You Meant So Much To So Many For So Long


In the early 70's I had just come from a four-month stint on KQOT, a daytime top-40 radio station in Yakima, my first real job in the field. An alcoholic owner, the duty of feeding the horse out back, and enough RF to force you to do your production after hours (dark) brought me quickly back home to Bainbridge Island.

I picked up some yard work for a friend of the family and one day he asked if I was serious about this radio thing. I wasn't sure until he mentioned he knew Larry Nelson and could line up an interview if I wanted. Are you kidding me?! LARRY NELSON!!!? Uh, just one problem...I didn't have an aircheck. The RF was so bad at K-QWAT there was no point in even trying to record something.

I pleaded with KUOW to allow me to create a tape in their studios. This was not something they did. "But, it's an interview with Larry Nelson, I have to have something for him to critique," I pleaded and begged. They gave into my sorrowful tones and allowed me to use their production room for about an hour. In the process, flipping buttons -- the wrong buttons -- I took them off the air twice. BUT I HAD MY AIRCHECK!!!

Larry was so nice, he said nothing of my puke of a delivery, the style I had developed in Yakima. He listened through it and was as sincere as he could be saying many positive things.

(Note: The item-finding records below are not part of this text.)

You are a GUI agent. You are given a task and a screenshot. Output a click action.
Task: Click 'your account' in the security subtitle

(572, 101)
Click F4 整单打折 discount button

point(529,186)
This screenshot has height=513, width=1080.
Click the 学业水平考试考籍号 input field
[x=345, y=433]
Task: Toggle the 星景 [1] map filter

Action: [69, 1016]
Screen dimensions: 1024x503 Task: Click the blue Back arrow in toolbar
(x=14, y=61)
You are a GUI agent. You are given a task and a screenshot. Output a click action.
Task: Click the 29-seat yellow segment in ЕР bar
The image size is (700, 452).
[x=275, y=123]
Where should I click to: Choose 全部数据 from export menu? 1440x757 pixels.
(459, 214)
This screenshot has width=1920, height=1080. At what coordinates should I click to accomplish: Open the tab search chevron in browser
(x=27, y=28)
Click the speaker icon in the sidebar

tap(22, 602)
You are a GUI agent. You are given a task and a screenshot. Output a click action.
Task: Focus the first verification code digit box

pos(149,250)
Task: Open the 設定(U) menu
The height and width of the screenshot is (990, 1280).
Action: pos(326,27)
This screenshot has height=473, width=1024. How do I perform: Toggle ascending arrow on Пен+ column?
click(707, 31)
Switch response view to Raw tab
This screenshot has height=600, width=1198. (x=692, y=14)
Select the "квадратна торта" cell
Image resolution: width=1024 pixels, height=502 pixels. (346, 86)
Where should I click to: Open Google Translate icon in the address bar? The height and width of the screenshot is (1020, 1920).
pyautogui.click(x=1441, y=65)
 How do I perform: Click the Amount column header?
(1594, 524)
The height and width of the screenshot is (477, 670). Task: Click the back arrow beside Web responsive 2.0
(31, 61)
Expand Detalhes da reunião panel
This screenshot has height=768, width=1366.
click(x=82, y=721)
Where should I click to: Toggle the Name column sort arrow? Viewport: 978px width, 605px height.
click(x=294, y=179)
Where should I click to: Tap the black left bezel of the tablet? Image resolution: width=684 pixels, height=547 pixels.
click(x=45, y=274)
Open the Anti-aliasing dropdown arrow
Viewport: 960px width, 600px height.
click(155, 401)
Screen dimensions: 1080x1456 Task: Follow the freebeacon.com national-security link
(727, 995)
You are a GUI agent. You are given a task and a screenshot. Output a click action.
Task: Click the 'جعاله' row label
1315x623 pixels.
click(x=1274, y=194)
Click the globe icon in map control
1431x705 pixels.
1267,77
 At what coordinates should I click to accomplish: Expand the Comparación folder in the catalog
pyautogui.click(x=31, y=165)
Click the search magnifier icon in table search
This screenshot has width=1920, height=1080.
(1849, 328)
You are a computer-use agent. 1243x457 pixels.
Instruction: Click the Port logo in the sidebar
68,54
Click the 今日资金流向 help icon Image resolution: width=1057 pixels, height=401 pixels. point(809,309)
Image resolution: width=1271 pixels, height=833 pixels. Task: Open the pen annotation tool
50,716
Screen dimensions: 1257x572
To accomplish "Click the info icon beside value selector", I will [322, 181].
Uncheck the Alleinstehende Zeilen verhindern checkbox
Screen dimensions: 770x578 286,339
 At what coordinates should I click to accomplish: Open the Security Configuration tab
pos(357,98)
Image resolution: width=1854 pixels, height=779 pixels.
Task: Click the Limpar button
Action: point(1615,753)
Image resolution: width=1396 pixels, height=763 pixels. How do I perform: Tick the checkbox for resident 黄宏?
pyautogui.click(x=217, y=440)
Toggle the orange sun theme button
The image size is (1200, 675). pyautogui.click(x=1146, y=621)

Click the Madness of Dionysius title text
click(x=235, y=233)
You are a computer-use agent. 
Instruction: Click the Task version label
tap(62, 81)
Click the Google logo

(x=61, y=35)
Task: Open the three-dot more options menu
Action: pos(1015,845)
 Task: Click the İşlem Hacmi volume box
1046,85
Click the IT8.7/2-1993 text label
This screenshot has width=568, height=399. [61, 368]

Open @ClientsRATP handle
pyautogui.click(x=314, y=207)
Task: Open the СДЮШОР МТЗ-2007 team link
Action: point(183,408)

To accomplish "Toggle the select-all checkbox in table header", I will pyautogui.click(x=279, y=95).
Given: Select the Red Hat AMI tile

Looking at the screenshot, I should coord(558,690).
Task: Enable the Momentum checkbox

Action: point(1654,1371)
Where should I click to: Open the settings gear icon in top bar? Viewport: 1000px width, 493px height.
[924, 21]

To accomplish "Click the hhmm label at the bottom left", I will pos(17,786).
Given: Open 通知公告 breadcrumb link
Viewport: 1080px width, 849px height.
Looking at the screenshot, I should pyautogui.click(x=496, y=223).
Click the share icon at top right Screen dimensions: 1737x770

On cloud nine, I left. Bouncing my way back to the ferry, I passed a broadcast school I'd ignored many times before...until now. I went in and handed my tape to the owner of this school called Radio Show Broadcast Training. He confirmed everything Larry had just told me. The owner was John Maynard. He and Charlie Brown owned the school and were training other hopefuls at that time who would also have wonderful radio careers. Tom Hutyler, Bob Case, Casey Summers, John Posey and many more.

Following my many years at KJR I had a chance to work at KOMO with my mentor Larry Nelson. What a talent to watch in person, what a joy to be around. A few weeks into the job I shared with him my/our story. He had no recollection but was happy to hear that he had played such a pivotal role in my decision to stay and continue to work in this business.

Thank you Larry. You have meant so much to so many for so long.